## EXERCISE DESCRIPTION
Lines before the one containing "Viewport: 1568px width, 725px height." are left out; that line and every line after it, through the end of the records, are to be reproduced exactly.

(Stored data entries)
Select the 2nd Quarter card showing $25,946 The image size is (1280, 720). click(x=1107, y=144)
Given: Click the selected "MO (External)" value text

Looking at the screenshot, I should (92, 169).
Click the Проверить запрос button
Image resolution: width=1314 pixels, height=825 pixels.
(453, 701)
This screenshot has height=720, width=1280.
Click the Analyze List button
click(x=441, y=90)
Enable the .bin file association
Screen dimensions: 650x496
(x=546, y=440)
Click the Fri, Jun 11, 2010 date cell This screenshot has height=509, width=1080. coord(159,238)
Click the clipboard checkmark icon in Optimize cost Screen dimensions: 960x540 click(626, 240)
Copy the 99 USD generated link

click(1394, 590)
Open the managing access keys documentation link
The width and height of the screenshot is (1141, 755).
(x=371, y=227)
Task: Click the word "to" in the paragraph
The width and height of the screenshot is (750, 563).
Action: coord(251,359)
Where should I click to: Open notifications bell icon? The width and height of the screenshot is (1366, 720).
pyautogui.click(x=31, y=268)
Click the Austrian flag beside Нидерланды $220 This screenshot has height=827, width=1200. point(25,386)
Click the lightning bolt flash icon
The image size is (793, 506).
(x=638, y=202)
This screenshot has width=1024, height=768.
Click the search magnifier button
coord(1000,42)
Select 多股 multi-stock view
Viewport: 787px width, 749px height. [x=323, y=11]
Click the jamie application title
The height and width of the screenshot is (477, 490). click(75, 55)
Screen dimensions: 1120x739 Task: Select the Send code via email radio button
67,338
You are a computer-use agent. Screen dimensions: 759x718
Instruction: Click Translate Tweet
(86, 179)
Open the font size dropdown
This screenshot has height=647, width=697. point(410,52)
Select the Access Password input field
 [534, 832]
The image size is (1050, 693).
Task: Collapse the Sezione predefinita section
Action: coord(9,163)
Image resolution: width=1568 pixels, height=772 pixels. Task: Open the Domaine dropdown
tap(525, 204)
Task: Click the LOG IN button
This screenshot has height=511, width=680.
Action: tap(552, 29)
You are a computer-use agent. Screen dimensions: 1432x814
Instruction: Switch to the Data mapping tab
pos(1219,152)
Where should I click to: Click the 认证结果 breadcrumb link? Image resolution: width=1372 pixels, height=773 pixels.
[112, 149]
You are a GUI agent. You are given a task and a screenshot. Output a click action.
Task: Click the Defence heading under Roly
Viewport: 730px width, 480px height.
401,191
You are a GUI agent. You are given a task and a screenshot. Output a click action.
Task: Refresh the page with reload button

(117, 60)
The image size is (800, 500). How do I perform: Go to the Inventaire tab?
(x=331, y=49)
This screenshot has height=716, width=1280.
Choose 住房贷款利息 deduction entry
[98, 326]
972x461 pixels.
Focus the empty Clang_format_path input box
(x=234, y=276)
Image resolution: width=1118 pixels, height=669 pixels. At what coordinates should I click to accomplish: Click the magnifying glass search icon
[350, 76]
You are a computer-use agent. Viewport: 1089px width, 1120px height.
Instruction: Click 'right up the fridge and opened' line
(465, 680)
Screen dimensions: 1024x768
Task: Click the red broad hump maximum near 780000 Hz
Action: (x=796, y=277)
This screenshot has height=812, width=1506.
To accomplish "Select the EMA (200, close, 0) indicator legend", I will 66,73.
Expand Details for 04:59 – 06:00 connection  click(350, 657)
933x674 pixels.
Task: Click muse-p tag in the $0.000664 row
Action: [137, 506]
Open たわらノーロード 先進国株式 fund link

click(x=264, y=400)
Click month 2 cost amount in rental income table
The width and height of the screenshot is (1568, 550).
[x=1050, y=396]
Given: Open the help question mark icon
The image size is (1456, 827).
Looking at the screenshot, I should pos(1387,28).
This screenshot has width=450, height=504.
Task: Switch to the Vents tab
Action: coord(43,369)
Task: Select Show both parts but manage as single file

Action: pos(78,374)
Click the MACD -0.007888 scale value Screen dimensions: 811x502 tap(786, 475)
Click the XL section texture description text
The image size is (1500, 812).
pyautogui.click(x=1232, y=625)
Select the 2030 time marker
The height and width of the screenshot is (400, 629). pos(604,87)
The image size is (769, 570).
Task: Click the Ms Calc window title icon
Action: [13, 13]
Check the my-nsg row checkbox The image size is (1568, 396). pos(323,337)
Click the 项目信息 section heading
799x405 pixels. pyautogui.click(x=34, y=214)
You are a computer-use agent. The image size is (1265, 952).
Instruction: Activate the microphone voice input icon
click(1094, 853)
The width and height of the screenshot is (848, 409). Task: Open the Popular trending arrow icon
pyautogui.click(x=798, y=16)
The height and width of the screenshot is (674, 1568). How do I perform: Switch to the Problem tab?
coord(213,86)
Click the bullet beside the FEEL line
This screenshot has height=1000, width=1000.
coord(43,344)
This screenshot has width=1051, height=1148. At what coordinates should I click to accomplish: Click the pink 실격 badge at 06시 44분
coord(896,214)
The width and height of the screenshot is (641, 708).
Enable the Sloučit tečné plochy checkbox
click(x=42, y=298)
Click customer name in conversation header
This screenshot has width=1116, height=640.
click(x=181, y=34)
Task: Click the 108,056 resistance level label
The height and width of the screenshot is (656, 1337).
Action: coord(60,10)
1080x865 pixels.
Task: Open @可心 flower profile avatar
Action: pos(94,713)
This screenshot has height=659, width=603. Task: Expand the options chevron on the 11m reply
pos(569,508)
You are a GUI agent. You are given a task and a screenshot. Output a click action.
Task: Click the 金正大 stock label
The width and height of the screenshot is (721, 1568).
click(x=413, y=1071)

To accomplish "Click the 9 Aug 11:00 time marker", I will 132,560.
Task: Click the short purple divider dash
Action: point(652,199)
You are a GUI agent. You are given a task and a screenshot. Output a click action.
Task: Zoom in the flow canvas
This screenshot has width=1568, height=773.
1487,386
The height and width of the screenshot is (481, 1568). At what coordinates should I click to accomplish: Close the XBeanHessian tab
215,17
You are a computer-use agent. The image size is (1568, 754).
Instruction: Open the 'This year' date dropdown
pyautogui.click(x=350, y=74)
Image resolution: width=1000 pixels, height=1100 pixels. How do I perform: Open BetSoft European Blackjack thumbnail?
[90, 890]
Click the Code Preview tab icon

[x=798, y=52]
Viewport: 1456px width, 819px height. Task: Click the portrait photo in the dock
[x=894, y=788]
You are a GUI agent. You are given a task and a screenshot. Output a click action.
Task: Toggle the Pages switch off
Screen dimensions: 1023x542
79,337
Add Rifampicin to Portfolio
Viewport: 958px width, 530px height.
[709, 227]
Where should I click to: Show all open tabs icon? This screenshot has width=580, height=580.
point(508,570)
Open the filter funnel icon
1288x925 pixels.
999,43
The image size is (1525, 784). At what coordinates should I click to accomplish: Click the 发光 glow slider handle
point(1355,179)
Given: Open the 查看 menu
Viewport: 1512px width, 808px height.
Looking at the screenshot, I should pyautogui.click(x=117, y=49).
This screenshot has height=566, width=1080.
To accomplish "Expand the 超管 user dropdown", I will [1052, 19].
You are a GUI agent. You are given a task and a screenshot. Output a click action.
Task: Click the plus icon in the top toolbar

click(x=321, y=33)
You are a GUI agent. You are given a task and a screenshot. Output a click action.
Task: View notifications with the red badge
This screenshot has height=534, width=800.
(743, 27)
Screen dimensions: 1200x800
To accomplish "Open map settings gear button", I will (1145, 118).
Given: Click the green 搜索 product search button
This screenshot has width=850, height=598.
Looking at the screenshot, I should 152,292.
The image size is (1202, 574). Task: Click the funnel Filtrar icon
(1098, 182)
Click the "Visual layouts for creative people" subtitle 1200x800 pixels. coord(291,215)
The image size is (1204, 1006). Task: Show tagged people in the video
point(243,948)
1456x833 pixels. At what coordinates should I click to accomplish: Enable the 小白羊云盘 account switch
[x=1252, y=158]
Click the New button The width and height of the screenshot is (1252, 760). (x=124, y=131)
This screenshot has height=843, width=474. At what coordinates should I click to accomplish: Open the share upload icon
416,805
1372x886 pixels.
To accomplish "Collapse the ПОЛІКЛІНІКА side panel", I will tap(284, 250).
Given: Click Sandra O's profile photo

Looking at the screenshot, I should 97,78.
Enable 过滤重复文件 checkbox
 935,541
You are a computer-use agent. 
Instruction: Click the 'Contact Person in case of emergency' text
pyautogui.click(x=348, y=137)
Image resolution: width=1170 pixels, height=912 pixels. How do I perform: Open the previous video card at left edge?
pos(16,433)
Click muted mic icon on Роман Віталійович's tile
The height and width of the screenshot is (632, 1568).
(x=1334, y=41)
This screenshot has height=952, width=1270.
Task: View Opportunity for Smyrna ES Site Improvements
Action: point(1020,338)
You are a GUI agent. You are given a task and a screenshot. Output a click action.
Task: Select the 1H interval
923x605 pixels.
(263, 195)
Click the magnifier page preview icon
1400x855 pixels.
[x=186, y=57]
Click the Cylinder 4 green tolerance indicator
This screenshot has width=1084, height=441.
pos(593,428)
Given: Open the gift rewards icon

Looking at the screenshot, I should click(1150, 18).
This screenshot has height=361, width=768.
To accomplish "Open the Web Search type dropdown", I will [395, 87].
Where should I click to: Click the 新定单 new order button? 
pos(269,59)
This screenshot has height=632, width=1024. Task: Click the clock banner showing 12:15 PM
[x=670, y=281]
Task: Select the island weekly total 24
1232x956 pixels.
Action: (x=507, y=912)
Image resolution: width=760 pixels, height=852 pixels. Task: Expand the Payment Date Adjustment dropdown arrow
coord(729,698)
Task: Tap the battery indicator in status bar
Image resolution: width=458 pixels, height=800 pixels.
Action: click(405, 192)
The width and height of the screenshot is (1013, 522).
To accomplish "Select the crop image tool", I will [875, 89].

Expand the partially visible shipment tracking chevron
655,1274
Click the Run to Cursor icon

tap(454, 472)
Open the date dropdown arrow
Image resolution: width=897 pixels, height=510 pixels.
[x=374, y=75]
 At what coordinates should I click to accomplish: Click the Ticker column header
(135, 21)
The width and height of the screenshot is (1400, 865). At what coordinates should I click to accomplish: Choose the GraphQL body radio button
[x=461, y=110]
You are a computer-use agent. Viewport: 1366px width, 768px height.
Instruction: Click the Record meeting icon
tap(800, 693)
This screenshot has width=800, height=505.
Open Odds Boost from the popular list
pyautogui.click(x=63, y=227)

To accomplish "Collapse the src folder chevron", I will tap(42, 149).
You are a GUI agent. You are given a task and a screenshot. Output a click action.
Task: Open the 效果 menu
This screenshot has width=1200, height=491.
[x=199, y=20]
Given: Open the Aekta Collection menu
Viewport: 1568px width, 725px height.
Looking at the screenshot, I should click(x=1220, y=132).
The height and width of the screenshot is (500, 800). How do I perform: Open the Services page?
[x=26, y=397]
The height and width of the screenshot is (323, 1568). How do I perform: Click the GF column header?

## TASK RESPONSE
Viewport: 1568px width, 725px height.
Looking at the screenshot, I should click(x=1220, y=132).
The height and width of the screenshot is (500, 800). How do I perform: Open the Services page?
[x=26, y=397]
The height and width of the screenshot is (323, 1568). How do I perform: Click the GF column header?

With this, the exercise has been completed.